- _Exercise data_:

>>

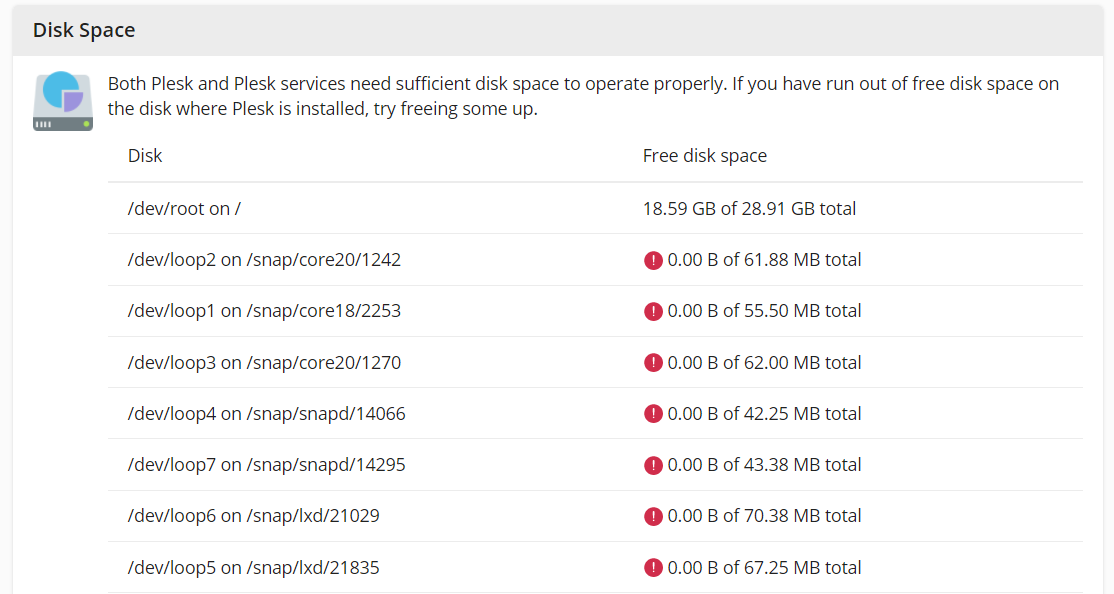
Task: Select /dev/loop6 on /snap/lxd/21029 entry
Action: coord(253,516)
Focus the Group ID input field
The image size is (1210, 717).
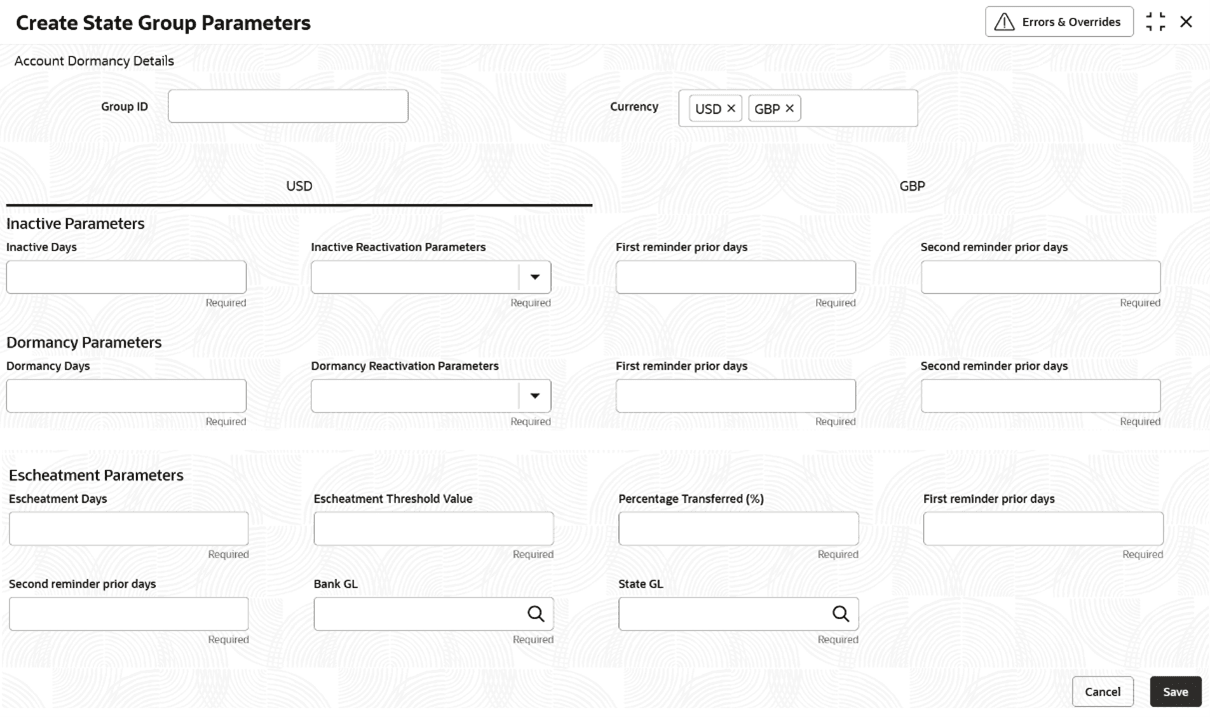(288, 106)
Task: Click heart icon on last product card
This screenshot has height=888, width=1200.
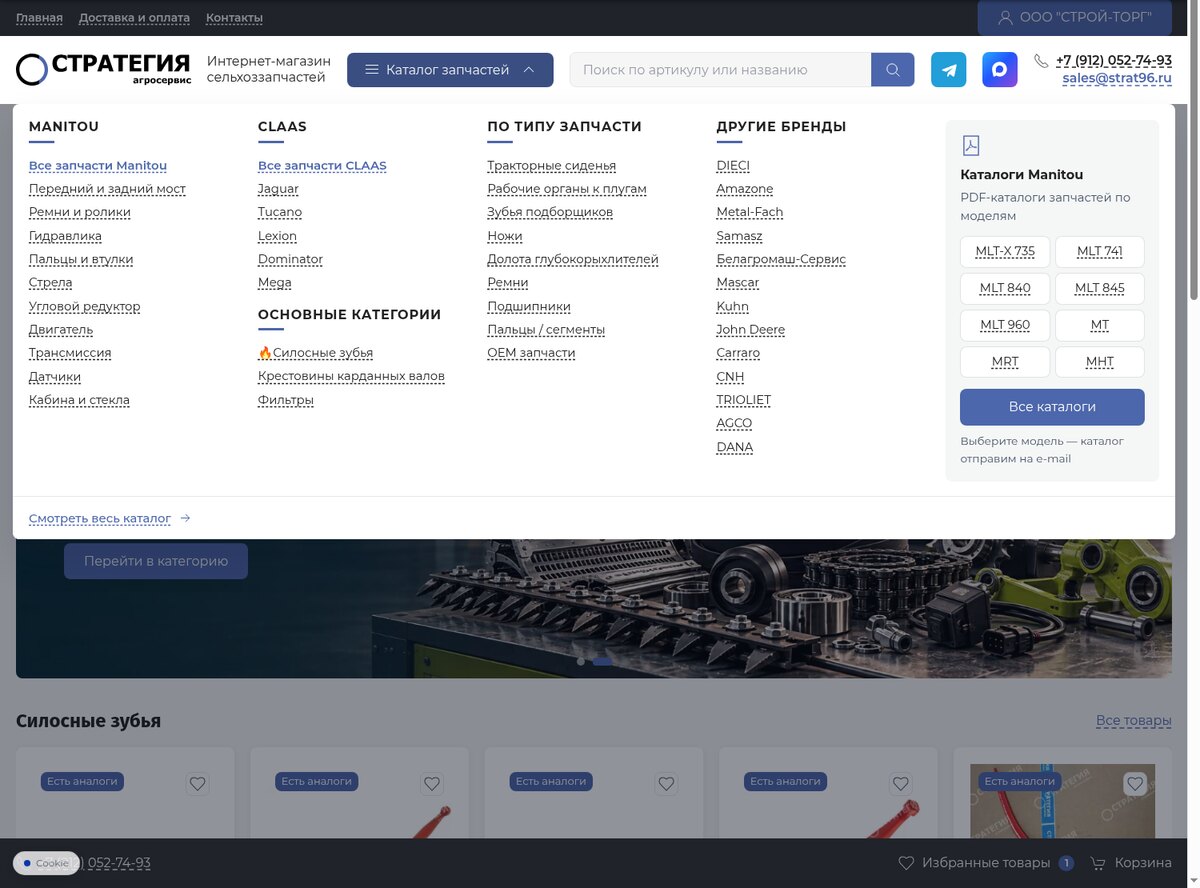Action: [x=1134, y=784]
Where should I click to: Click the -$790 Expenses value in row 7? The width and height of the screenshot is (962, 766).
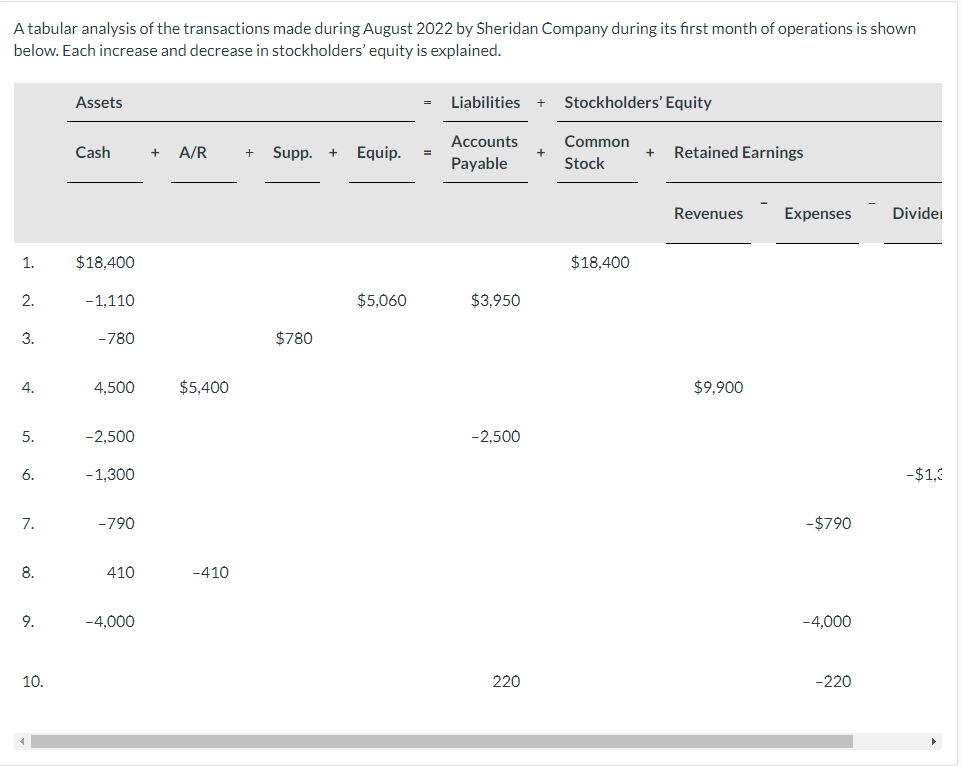827,523
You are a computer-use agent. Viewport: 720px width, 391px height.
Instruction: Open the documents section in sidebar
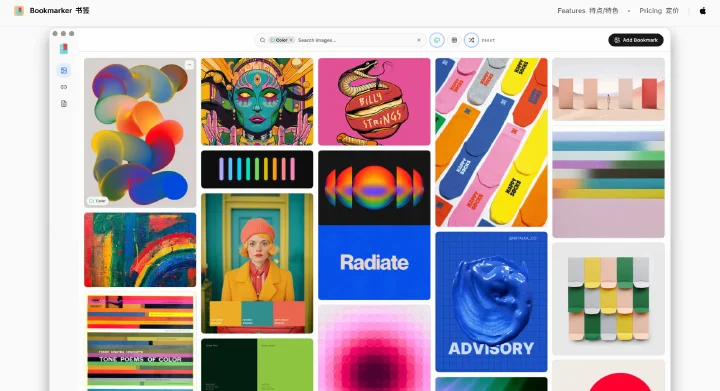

<<

- _Task to complete_:
Print the lines from the one that contains "Focus the Group ID input field" through the last line of the data, exactly and in full, and no other lines. Pictures are not part of the copy.

- _Answer space_:
Focus the Group ID input field
The image size is (1210, 717).
(288, 106)
Task: Click heart icon on last product card
This screenshot has height=888, width=1200.
Action: [x=1134, y=784]
Where should I click to: Click the -$790 Expenses value in row 7? The width and height of the screenshot is (962, 766).
827,523
You are a computer-use agent. Viewport: 720px width, 391px height.
Instruction: Open the documents section in sidebar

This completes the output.